Investigating Amino Acid Residues Involved in Active Site Communication in Creatine Kinase

Creatine kinase (CK) is responsible for catalyzing the reversible transfer of high‐energy phosphate groups from phosphocreatine to MgADP forming MgATP. These reactions play a central role in maintaining energy homeostasis and buffering cellular ATP concentrations in cells with sporadically high energy requirements such as skeletal and cardiac muscle, neurons, and spermatozoa. CK primarily exists as a 86 kDa dimer in vertebrates and a few invertebrates. One hypothesis that is used to explain dimer formation in CK is that it allows for cooperativity between the two active sites. However, a mechanism of cooperativity between the subunits is still not clear.

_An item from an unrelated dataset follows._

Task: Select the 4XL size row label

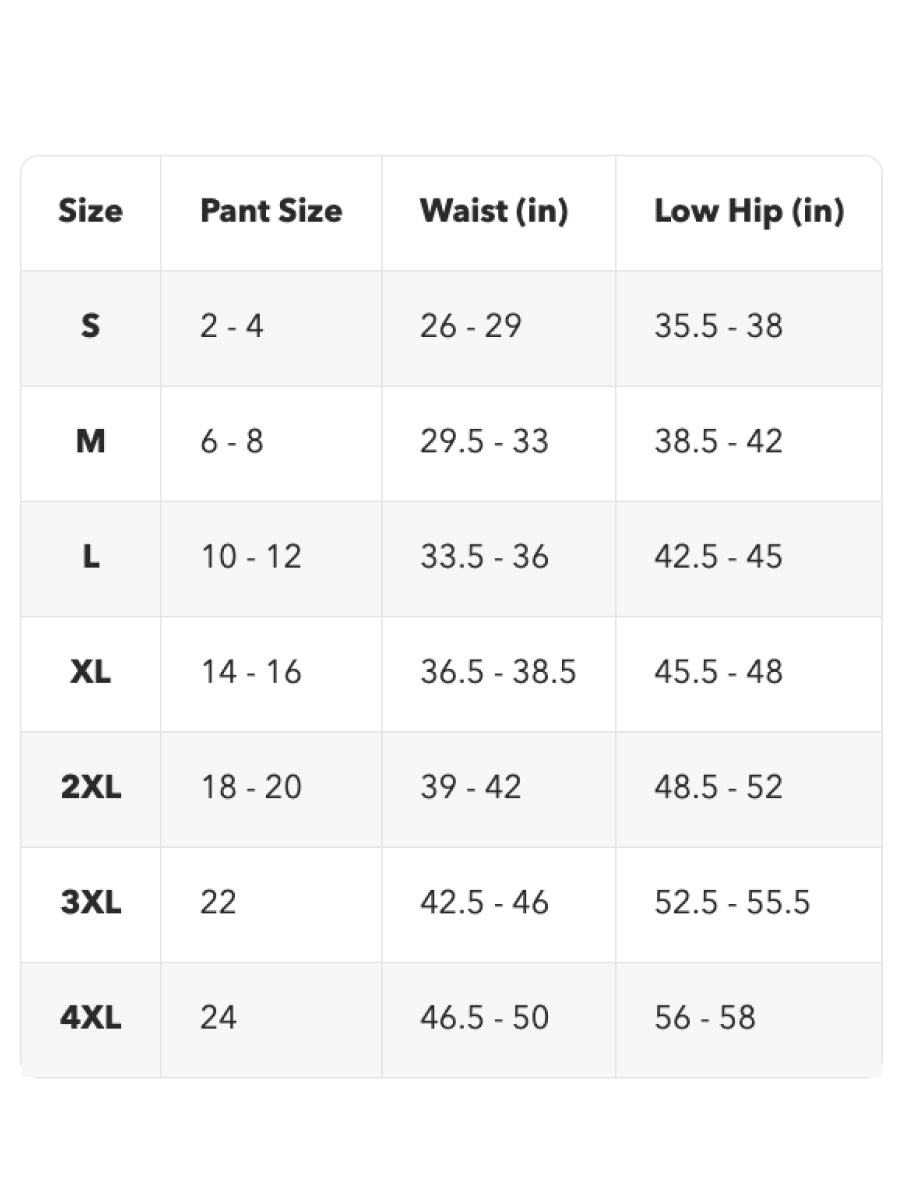Action: click(x=91, y=1018)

The cooperative mechanism of CK was studied by using site‐directed mutagenesis to change conserved amino acid residues that lie between the active site and dimer interface, specifically on the N‐terminal and guanidino substrate specificity loops. H25A, D21A, R340K, R340A, and â ˆ †66–69 variants of CK were prepared, expressed and purified. Cooperativity was tested by using the reaction of C282 with 5,5’‐dithiobis 2‐nitrobenzoic acid (DTNB) in the presence and absence of substrates and the transition state analog complex. The activity of the proteins was determined in the direction of phosphocreatine formation utilizing the pH stat method. The results indicate that the guanidino specificity loop may be involved in cooperativity.